Cerca de 3.000 hectáreas y 9 millones de euros: la estrategia de la Junta para prevenir incendios en Cuenca

Los tratamientos silvícolas preventivos serán ejecutados por 350 profesionales de la empresa pública Geacam.

El Gobierno regional está desarrollando los trabajos preventivos en invierno para minimizar el riesgo de incendios en verano, una labor que ha comenzado con tratamientos silvícolas que ejecuta la empresa pública GEACAM. Concretamente, los trabajos permitirán actuar sobre 2.800 hectáreas de superficie forestal en distintos puntos de la provincia y implicarán a unos 350 profesionales, contribuyendo a la generación de empleo y actividad económica en el medio rural.

La delegada de la Junta en Cuenca, Marian López, ha visitado en la zona de la Serranía donde se están realizando estas labores, cuya inversión en la provincia para este 2026 asciende hasta los 9.099.999,54 euros. López, ha estado acompañada por delegado provincial de Desarrollo Sostenible, José Ignacio Benito; el jefe de Servicio de Incendios Forestales, Félix Mateo; y el delegado provincial de GEACAM, Eduardo Mena.

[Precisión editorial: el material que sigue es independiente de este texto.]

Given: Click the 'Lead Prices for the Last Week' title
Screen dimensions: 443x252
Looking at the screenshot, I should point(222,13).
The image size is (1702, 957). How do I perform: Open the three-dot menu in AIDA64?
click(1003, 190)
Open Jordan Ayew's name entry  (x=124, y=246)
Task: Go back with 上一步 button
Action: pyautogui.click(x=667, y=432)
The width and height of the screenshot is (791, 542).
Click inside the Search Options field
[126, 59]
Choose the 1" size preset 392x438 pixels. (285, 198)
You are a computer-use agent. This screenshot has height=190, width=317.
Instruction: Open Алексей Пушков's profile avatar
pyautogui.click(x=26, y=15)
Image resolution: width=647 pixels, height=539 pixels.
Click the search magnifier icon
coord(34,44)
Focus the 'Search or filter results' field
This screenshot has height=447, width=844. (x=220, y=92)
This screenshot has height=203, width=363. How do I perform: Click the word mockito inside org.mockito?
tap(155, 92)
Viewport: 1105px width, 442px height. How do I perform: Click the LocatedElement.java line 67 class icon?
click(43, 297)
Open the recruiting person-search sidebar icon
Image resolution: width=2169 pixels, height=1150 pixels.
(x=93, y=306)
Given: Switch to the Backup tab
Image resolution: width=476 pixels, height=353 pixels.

La representante del Ejecutivo regional en la provincia ha destacado que esta inversión forma parte de una estrategia clara del Gobierno regional que apuesta por reforzar los trabajos preventivos en invierno para minimizar el riesgo de incendios en verano. «La prevención es una prioridad política y técnica, ya que cada euro destinado al cuidado del monte en los meses fríos se traduce en mayor seguridad durante la época de mayor riesgo», ha señalado.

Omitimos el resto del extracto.